● **What to work on**
Copy every one of the following entries word for word, keeping each line unchanged.

--- Begin Data extract ---

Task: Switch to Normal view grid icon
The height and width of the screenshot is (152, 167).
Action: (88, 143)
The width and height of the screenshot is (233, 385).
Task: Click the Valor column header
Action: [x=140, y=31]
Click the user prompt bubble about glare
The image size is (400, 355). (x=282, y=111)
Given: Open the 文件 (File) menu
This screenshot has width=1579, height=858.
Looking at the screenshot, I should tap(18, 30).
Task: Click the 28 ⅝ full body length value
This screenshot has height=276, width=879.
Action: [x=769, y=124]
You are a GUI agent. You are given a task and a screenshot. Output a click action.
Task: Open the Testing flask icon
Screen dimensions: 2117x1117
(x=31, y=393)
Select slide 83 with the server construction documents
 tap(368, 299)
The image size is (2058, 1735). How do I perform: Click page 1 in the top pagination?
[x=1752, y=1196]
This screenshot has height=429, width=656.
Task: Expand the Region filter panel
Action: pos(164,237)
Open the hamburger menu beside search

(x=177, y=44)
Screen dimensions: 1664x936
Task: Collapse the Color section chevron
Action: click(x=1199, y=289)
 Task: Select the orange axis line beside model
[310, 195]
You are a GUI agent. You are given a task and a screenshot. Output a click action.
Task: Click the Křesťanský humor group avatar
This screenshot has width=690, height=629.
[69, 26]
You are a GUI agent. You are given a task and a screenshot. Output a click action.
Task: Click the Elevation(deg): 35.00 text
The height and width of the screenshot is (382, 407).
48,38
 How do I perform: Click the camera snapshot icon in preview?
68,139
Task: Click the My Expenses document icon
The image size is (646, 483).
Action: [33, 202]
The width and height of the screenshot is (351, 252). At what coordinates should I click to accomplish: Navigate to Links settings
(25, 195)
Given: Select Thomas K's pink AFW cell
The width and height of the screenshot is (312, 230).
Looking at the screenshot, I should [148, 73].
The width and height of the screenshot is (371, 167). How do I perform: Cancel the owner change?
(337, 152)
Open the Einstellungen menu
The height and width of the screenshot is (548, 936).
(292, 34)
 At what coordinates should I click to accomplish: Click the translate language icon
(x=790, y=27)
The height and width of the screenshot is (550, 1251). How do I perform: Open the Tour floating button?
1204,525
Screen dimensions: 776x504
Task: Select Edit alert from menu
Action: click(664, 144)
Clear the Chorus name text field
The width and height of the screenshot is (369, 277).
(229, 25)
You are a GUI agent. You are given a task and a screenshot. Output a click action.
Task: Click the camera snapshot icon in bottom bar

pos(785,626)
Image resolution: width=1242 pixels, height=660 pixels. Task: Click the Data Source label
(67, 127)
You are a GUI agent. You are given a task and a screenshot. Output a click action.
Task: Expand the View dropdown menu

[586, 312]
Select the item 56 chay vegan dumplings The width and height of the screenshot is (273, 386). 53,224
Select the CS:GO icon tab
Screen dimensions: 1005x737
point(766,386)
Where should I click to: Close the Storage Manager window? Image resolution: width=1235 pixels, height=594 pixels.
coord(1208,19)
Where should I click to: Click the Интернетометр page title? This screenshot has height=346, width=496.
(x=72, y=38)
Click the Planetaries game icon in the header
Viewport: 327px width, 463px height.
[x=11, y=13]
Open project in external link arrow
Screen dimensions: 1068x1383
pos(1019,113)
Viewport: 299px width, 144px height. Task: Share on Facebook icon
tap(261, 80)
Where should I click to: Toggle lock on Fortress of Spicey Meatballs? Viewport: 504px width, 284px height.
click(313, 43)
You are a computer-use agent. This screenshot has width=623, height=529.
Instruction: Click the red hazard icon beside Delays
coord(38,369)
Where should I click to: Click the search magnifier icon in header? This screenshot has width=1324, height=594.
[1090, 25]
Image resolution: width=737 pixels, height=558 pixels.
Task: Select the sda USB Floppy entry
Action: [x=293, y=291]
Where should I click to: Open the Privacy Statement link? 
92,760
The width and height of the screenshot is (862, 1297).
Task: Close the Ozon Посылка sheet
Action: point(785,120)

--- End Data extract ---

● **Response to the task**
Task: Switch to Normal view grid icon
The height and width of the screenshot is (152, 167).
Action: (88, 143)
The width and height of the screenshot is (233, 385).
Task: Click the Valor column header
Action: [x=140, y=31]
Click the user prompt bubble about glare
The image size is (400, 355). (x=282, y=111)
Given: Open the 文件 (File) menu
This screenshot has width=1579, height=858.
Looking at the screenshot, I should tap(18, 30).
Task: Click the 28 ⅝ full body length value
This screenshot has height=276, width=879.
Action: [x=769, y=124]
You are a GUI agent. You are given a task and a screenshot. Output a click action.
Task: Open the Testing flask icon
Screen dimensions: 2117x1117
(x=31, y=393)
Select slide 83 with the server construction documents
 tap(368, 299)
The image size is (2058, 1735). How do I perform: Click page 1 in the top pagination?
[x=1752, y=1196]
This screenshot has height=429, width=656.
Task: Expand the Region filter panel
Action: pos(164,237)
Open the hamburger menu beside search

(x=177, y=44)
Screen dimensions: 1664x936
Task: Collapse the Color section chevron
Action: click(x=1199, y=289)
 Task: Select the orange axis line beside model
[310, 195]
You are a GUI agent. You are given a task and a screenshot. Output a click action.
Task: Click the Křesťanský humor group avatar
This screenshot has width=690, height=629.
[69, 26]
You are a GUI agent. You are given a task and a screenshot. Output a click action.
Task: Click the Elevation(deg): 35.00 text
The height and width of the screenshot is (382, 407).
48,38
 How do I perform: Click the camera snapshot icon in preview?
68,139
Task: Click the My Expenses document icon
The image size is (646, 483).
Action: [33, 202]
The width and height of the screenshot is (351, 252). At what coordinates should I click to accomplish: Navigate to Links settings
(25, 195)
Given: Select Thomas K's pink AFW cell
The width and height of the screenshot is (312, 230).
Looking at the screenshot, I should [148, 73].
The width and height of the screenshot is (371, 167). How do I perform: Cancel the owner change?
(337, 152)
Open the Einstellungen menu
The height and width of the screenshot is (548, 936).
(292, 34)
 At what coordinates should I click to accomplish: Click the translate language icon
(x=790, y=27)
The height and width of the screenshot is (550, 1251). How do I perform: Open the Tour floating button?
1204,525
Screen dimensions: 776x504
Task: Select Edit alert from menu
Action: click(664, 144)
Clear the Chorus name text field
The width and height of the screenshot is (369, 277).
(229, 25)
You are a GUI agent. You are given a task and a screenshot. Output a click action.
Task: Click the camera snapshot icon in bottom bar

pos(785,626)
Image resolution: width=1242 pixels, height=660 pixels. Task: Click the Data Source label
(67, 127)
You are a GUI agent. You are given a task and a screenshot. Output a click action.
Task: Expand the View dropdown menu

[586, 312]
Select the item 56 chay vegan dumplings The width and height of the screenshot is (273, 386). 53,224
Select the CS:GO icon tab
Screen dimensions: 1005x737
point(766,386)
Where should I click to: Close the Storage Manager window? Image resolution: width=1235 pixels, height=594 pixels.
coord(1208,19)
Where should I click to: Click the Интернетометр page title? This screenshot has height=346, width=496.
(x=72, y=38)
Click the Planetaries game icon in the header
Viewport: 327px width, 463px height.
[x=11, y=13]
Open project in external link arrow
Screen dimensions: 1068x1383
pos(1019,113)
Viewport: 299px width, 144px height. Task: Share on Facebook icon
tap(261, 80)
Where should I click to: Toggle lock on Fortress of Spicey Meatballs? Viewport: 504px width, 284px height.
click(313, 43)
You are a computer-use agent. This screenshot has width=623, height=529.
Instruction: Click the red hazard icon beside Delays
coord(38,369)
Where should I click to: Click the search magnifier icon in header? This screenshot has width=1324, height=594.
[1090, 25]
Image resolution: width=737 pixels, height=558 pixels.
Task: Select the sda USB Floppy entry
Action: [x=293, y=291]
Where should I click to: Open the Privacy Statement link? 
92,760
The width and height of the screenshot is (862, 1297).
Task: Close the Ozon Посылка sheet
Action: point(785,120)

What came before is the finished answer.